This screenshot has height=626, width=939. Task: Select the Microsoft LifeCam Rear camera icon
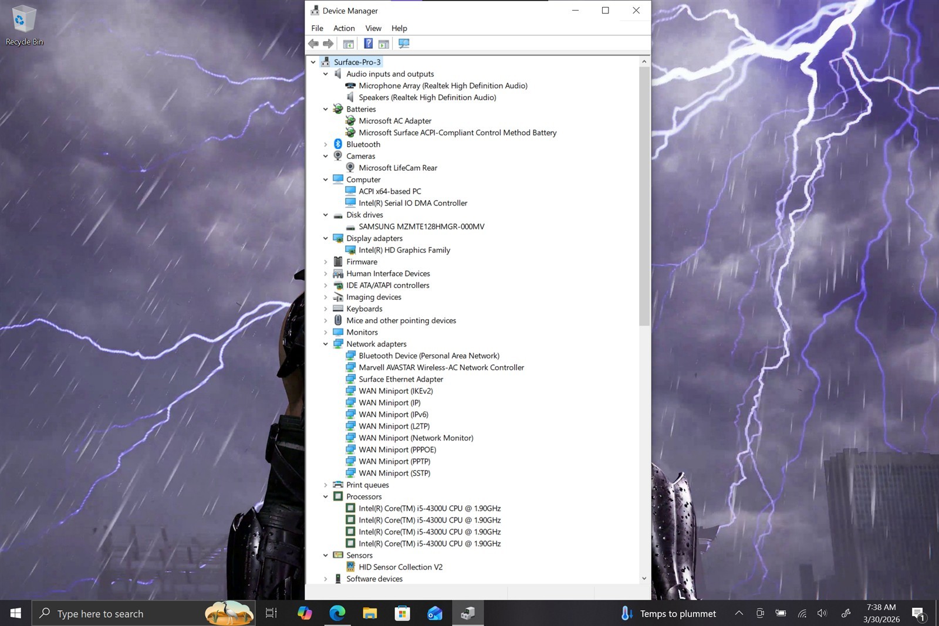click(350, 168)
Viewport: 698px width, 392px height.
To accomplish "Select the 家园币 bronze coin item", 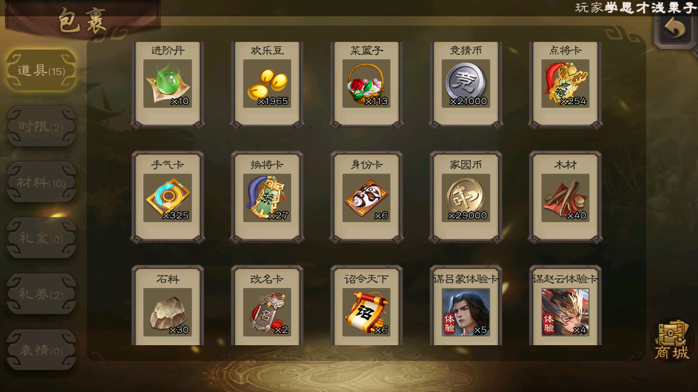I will pos(466,198).
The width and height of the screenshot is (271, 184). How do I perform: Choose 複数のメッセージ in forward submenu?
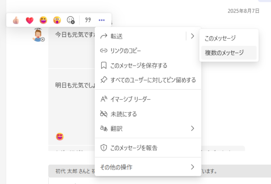[224, 53]
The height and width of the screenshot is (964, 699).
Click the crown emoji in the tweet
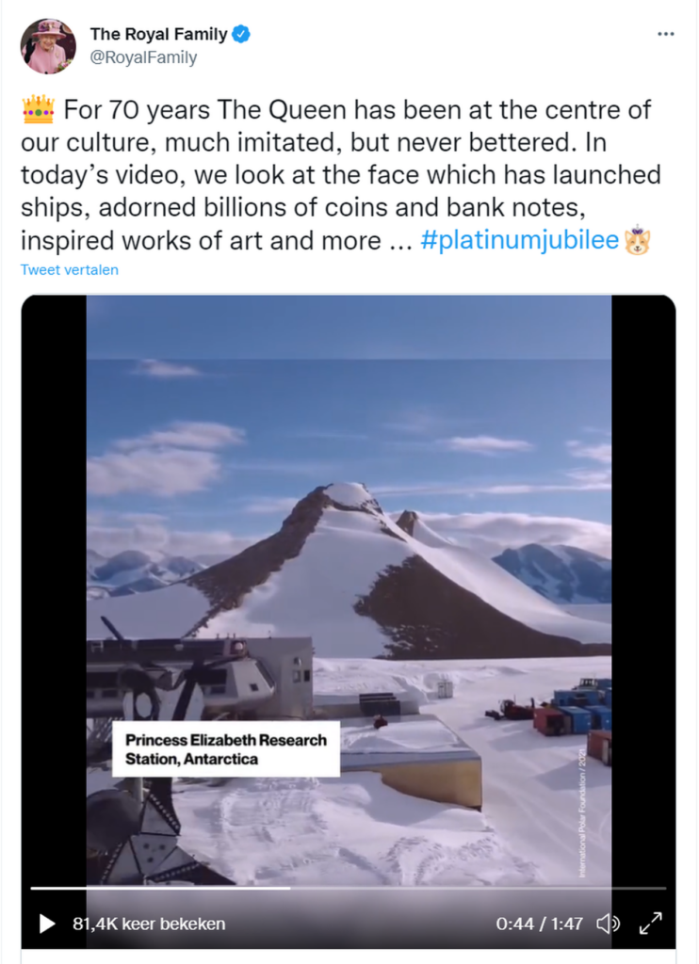coord(38,109)
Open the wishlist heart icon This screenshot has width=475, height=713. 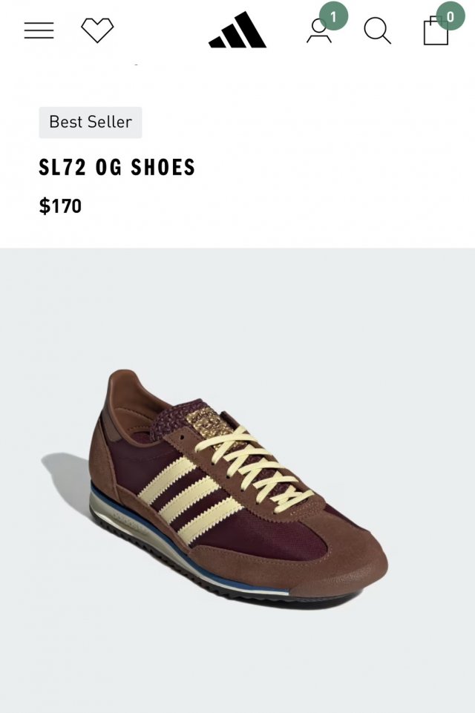coord(97,30)
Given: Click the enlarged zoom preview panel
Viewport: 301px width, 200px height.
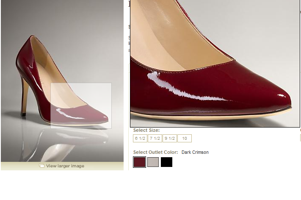Looking at the screenshot, I should tap(215, 64).
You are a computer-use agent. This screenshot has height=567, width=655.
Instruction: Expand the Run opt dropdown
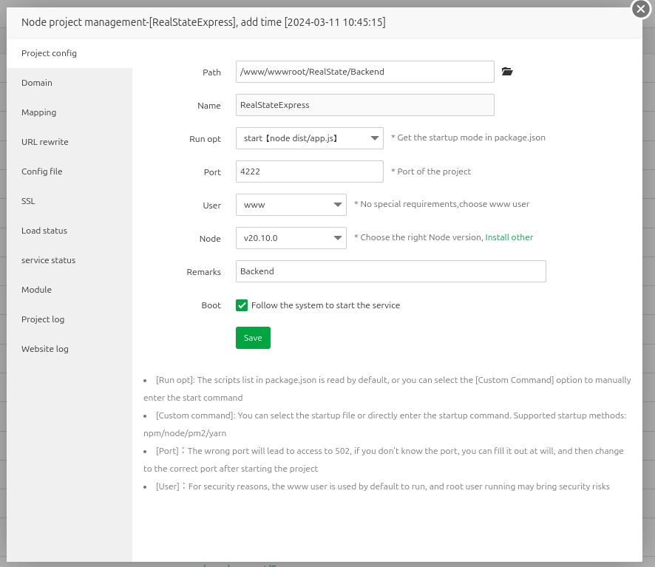(x=310, y=138)
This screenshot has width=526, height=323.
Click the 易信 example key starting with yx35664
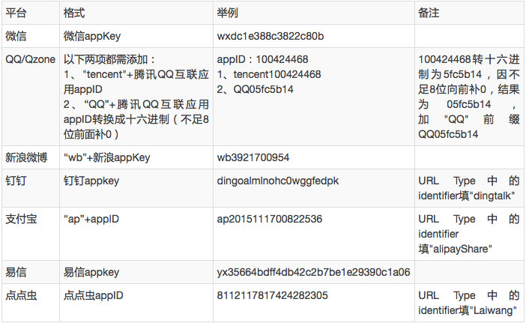[x=313, y=272]
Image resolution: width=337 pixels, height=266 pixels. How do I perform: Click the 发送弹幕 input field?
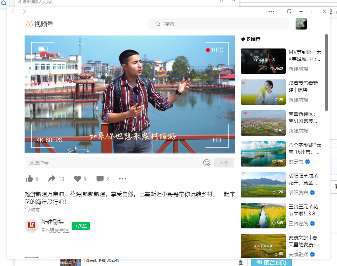pyautogui.click(x=112, y=163)
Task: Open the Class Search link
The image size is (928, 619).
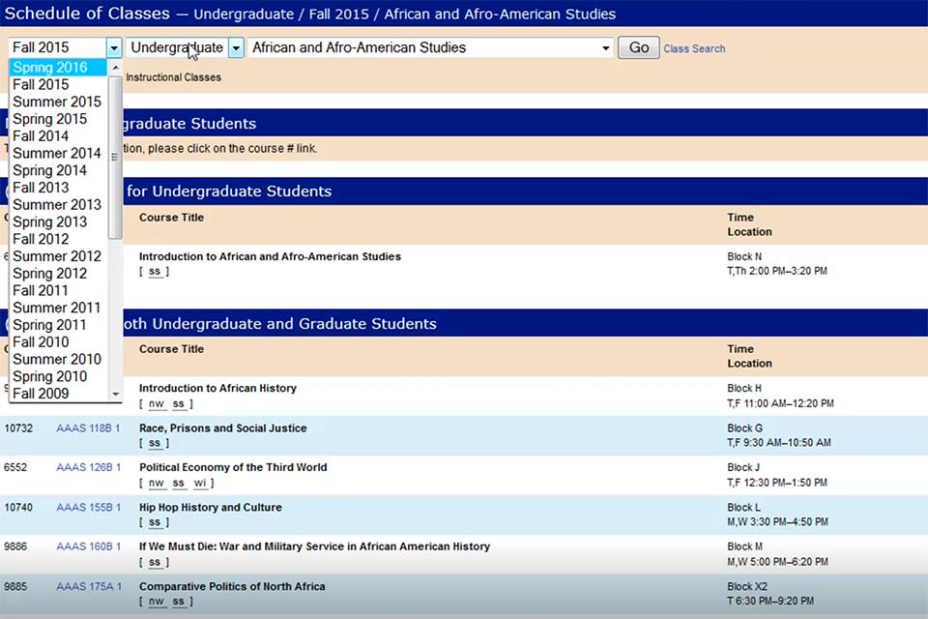Action: (694, 47)
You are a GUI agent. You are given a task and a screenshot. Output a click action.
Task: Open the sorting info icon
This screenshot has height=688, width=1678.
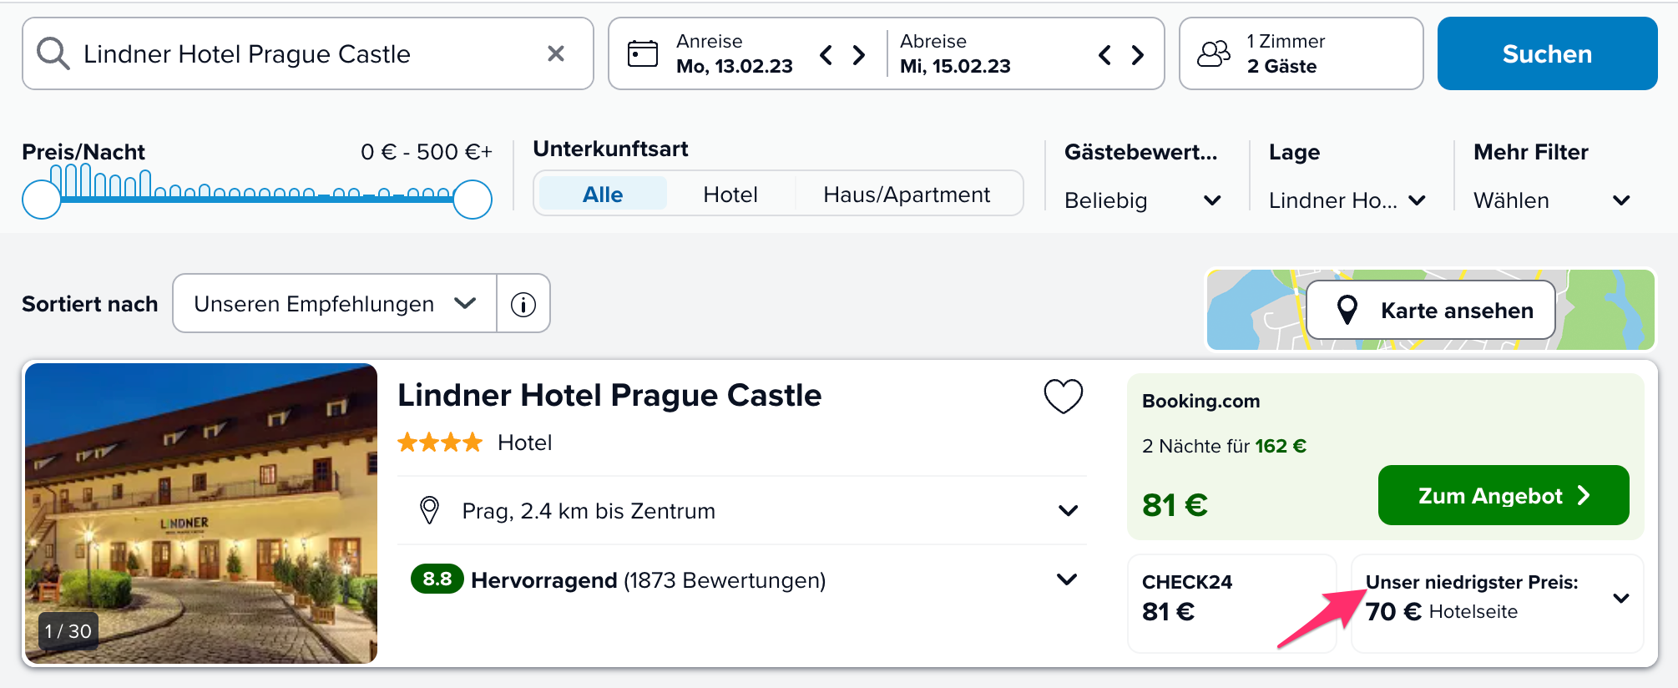pyautogui.click(x=523, y=304)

**Task requirements:**
Every line from the one containing "Viewport: 301px width, 200px height." to the last line of the material must be returned exactly. Leave out any pictures.

**Solution to the problem:**
Viewport: 301px width, 200px height.
Looking at the screenshot, I should tap(215, 64).
You are a computer-use agent. This screenshot has height=567, width=655.
Instruction: Expand the Run opt dropdown
(x=310, y=138)
This screenshot has width=526, height=323.
Click the 易信 example key starting with yx35664
[x=313, y=272]
Image resolution: width=337 pixels, height=266 pixels. How do I perform: Click the 发送弹幕 input field?
pyautogui.click(x=112, y=163)
Task: Open the Class Search link
The image size is (928, 619).
Action: (694, 47)
You are a GUI agent. You are given a task and a screenshot. Output a click action.
Task: Open the sorting info icon
This screenshot has height=688, width=1678.
pyautogui.click(x=523, y=304)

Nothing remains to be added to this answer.